After earning her agrégation in 1981, she completed her doctorate in 1984 at Pierre and Marie Curie University under the supervision of Nicole El Karoui.

She took a position at the University of Le Mans, and then moved to Pierre and Marie Curie University as maître de conférences in 1989. At Pierre and Marie Curie, she earned her habilitation in 1991. She became a professor at Paris Nanterre University in 1992, and moved again to the École Polytechnique in 2006.

==Contributions==
With Vincent Bansaye, Méléard is the author of Stochastic Models for Structured Populations: Scaling Limits and Long Time Behavior (Springer, 2015).

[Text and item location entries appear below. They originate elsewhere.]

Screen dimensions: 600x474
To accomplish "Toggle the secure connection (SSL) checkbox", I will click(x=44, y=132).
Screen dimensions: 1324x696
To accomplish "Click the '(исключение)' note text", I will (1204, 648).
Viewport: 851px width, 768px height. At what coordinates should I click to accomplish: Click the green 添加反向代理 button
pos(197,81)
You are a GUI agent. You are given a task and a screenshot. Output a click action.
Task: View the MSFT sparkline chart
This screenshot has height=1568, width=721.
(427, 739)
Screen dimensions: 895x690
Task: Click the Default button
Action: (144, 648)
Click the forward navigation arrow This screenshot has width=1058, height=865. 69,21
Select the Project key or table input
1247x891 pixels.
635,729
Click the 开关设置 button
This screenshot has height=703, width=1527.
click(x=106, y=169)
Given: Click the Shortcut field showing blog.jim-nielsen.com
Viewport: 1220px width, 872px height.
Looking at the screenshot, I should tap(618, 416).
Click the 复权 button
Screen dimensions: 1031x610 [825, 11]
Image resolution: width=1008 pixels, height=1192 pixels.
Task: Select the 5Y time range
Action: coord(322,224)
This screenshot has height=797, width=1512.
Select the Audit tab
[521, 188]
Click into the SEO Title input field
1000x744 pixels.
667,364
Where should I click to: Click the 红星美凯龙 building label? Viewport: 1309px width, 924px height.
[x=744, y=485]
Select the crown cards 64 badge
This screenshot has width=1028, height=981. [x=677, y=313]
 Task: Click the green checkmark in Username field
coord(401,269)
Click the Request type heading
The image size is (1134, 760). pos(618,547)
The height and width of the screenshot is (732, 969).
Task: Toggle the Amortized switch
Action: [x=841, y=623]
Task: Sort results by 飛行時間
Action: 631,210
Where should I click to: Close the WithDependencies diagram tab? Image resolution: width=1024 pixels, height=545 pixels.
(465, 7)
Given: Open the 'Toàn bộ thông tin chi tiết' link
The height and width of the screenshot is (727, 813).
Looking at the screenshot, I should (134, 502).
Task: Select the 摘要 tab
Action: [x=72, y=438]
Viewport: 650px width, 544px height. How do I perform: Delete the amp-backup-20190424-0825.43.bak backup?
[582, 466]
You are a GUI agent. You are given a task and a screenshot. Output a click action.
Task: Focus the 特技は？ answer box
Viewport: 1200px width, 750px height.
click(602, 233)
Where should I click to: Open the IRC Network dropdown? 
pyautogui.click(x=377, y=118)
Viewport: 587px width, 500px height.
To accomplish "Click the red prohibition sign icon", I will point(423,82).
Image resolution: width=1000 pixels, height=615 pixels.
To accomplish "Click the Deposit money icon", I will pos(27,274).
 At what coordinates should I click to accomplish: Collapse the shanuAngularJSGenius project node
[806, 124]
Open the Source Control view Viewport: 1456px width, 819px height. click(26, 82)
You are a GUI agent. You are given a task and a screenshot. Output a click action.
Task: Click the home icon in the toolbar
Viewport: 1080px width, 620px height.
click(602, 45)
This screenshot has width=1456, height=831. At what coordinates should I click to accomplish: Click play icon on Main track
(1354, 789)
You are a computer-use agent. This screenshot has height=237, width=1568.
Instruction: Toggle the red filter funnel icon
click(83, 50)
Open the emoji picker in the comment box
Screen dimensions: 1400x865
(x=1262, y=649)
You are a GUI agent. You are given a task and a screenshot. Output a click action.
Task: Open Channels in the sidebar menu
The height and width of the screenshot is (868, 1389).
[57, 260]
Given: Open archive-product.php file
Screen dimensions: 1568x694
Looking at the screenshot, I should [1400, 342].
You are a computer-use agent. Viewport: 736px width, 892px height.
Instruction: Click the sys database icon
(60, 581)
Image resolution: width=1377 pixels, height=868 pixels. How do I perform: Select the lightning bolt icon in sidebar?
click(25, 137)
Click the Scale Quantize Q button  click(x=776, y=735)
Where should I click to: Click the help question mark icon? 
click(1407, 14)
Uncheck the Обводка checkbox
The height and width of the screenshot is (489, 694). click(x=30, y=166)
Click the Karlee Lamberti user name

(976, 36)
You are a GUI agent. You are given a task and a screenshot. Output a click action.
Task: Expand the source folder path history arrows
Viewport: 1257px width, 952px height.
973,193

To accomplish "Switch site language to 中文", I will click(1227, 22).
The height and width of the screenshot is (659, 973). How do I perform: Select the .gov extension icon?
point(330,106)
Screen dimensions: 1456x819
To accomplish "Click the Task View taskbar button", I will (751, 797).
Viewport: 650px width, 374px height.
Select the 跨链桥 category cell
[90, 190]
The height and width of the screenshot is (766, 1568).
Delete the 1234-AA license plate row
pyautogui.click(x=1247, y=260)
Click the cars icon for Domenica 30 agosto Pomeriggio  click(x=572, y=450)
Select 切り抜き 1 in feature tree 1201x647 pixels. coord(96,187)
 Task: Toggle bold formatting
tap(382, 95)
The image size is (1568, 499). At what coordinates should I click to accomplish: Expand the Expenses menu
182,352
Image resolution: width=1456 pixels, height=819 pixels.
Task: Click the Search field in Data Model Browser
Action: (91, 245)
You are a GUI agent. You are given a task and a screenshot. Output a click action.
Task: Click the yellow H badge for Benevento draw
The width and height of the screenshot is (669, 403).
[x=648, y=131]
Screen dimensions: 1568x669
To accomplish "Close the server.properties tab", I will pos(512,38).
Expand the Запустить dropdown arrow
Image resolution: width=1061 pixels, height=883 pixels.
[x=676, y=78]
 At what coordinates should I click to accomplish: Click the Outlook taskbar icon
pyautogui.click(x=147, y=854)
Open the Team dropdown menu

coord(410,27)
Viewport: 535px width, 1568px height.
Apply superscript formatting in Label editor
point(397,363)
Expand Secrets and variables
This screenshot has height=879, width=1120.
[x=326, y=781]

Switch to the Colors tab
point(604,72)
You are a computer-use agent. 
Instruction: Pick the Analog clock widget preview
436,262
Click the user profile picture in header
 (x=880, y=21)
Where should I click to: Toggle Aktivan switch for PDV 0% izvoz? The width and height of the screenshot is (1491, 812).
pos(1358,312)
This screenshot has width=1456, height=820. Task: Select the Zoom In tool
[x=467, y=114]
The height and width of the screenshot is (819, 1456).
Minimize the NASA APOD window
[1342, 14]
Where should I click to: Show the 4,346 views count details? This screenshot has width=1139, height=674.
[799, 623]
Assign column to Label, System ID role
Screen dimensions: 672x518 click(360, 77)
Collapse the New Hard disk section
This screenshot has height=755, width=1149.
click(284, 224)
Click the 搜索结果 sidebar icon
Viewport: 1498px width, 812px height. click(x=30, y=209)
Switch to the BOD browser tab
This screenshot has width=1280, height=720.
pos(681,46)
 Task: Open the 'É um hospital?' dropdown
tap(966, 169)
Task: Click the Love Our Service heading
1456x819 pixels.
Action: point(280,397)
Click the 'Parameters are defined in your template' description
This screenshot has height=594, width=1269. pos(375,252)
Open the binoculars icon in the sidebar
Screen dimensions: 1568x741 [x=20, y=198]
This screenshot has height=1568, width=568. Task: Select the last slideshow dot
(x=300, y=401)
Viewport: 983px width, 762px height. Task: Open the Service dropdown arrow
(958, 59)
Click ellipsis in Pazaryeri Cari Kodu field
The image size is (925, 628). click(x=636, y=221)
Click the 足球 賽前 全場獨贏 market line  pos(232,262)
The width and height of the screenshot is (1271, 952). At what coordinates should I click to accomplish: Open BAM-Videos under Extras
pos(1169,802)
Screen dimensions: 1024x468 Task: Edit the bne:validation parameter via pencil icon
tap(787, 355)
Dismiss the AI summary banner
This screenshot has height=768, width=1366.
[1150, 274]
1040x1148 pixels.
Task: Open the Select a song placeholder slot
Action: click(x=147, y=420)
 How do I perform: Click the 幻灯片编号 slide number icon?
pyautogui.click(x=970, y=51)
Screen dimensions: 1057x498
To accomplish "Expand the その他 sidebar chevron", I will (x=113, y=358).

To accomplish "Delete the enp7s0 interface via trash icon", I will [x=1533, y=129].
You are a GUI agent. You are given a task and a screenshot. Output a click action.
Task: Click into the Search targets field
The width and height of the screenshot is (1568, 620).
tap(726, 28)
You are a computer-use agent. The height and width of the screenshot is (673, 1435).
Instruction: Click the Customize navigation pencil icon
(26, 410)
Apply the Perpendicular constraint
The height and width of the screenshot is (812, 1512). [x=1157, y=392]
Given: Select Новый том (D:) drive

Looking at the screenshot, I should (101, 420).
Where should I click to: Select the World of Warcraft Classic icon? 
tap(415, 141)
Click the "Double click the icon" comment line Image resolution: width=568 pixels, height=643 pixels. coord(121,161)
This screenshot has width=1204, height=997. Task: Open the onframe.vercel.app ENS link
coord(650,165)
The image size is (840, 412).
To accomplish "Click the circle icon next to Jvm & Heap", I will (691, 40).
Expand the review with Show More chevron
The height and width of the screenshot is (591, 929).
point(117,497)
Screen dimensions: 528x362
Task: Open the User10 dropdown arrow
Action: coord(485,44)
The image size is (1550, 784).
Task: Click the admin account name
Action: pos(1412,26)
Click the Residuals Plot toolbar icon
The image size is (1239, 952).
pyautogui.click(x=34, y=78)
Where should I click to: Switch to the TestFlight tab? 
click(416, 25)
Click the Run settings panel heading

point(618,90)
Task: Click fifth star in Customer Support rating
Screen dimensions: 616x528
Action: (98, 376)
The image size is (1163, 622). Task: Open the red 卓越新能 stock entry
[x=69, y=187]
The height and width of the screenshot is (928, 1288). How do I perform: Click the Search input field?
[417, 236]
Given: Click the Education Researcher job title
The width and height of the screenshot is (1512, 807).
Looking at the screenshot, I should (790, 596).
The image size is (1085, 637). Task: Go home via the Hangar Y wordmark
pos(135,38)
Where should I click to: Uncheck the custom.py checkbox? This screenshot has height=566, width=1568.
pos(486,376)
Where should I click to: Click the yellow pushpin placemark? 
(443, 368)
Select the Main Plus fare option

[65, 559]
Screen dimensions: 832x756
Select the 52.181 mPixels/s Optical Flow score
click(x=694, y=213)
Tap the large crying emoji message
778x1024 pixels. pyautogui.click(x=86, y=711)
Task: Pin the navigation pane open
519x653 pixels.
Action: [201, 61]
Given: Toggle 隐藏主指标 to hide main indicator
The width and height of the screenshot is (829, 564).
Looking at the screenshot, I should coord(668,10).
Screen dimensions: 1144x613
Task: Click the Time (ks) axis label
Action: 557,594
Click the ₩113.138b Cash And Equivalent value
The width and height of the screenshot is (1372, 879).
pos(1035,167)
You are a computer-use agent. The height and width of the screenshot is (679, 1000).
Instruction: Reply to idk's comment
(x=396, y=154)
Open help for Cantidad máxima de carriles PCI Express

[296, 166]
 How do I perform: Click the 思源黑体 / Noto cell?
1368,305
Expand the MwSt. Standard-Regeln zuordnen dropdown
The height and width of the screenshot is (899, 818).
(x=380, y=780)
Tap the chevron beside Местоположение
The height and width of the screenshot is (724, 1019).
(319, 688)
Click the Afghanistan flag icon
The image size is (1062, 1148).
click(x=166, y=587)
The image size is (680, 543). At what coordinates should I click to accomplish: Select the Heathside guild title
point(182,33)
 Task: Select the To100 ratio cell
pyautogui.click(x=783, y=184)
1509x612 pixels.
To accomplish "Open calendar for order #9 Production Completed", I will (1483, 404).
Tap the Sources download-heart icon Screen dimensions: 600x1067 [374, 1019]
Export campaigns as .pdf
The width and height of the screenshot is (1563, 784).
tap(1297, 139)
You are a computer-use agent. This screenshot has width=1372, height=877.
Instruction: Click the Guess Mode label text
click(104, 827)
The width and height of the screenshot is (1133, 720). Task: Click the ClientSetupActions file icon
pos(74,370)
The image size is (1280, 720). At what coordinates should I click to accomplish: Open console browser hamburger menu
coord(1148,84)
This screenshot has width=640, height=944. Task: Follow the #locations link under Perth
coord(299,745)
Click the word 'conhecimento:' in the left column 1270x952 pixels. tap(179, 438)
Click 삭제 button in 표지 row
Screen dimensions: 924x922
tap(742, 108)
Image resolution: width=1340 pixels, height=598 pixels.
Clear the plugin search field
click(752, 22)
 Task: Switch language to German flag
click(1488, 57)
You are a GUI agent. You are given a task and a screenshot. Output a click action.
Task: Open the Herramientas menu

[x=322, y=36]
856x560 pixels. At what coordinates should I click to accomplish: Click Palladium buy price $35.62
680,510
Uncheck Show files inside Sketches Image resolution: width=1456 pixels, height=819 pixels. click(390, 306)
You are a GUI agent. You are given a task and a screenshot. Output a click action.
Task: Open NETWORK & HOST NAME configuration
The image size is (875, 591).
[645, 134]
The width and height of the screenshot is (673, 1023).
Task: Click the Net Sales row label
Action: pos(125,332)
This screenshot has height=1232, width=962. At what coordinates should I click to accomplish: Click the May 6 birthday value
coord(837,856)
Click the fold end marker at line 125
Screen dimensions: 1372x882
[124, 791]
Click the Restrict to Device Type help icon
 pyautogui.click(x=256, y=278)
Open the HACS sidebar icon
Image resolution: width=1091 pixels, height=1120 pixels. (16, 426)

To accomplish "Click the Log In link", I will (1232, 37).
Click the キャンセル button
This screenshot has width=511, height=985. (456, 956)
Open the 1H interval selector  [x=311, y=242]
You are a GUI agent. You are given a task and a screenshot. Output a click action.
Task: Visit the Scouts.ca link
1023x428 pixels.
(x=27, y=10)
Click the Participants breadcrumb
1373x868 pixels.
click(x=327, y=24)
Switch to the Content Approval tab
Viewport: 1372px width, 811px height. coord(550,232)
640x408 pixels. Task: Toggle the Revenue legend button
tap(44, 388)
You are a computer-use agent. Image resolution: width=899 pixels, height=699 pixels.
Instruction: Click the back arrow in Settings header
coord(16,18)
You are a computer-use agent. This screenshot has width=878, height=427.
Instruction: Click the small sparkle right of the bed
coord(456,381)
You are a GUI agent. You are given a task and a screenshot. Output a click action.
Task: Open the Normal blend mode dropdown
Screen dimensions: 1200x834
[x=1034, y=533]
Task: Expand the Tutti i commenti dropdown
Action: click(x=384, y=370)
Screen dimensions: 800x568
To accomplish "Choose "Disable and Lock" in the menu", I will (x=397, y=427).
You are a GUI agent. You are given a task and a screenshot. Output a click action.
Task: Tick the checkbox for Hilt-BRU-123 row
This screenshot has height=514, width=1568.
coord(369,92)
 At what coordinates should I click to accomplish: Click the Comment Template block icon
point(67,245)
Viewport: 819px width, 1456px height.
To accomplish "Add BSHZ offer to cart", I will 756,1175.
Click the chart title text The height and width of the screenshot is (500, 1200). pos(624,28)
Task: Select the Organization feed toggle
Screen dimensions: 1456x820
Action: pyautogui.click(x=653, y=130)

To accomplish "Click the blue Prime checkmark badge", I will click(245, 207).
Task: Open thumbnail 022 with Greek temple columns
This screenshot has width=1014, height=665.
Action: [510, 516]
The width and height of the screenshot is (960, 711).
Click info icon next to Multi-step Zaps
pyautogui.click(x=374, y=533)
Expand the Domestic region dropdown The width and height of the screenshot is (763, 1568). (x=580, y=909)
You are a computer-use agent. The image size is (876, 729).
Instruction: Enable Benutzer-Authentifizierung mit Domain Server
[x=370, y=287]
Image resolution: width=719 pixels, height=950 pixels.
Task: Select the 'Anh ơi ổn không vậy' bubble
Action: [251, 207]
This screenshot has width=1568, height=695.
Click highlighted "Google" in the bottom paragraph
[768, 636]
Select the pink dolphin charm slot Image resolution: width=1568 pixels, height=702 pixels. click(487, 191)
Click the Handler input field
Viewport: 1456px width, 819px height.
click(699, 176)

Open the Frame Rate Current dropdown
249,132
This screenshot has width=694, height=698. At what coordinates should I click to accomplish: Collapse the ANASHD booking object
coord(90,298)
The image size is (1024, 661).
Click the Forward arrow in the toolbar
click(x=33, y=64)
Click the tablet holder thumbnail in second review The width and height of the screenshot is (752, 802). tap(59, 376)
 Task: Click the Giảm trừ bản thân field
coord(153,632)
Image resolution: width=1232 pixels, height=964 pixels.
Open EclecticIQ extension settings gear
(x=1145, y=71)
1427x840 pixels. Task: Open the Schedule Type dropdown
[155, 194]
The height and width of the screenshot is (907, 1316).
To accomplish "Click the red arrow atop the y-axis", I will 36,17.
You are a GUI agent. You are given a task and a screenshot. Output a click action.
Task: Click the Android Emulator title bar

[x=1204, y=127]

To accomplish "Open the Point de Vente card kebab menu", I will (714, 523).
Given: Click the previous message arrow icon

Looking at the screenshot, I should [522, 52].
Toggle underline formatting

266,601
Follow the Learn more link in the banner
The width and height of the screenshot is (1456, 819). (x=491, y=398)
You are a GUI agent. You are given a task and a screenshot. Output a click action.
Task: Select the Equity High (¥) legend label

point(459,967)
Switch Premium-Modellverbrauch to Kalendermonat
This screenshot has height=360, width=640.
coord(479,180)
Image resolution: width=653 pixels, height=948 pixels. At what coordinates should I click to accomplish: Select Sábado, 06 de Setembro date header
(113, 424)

She is also the author of Modèles aléatoires en ecologie et evolution [Random models in ecology and evolution] (Springer, 2016).

As of 2018, she is the editor-in-chief of the journal Stochastic Processes and Their Applications and, as editor, an executive member in the Bernoulli Society.

==Recognition==
In September 2018, a conference on population dynamics was held at the Institut Henri Poincaré in honor of Méléard's 60th birthday. She was elected to the Academia Europaea in 2021.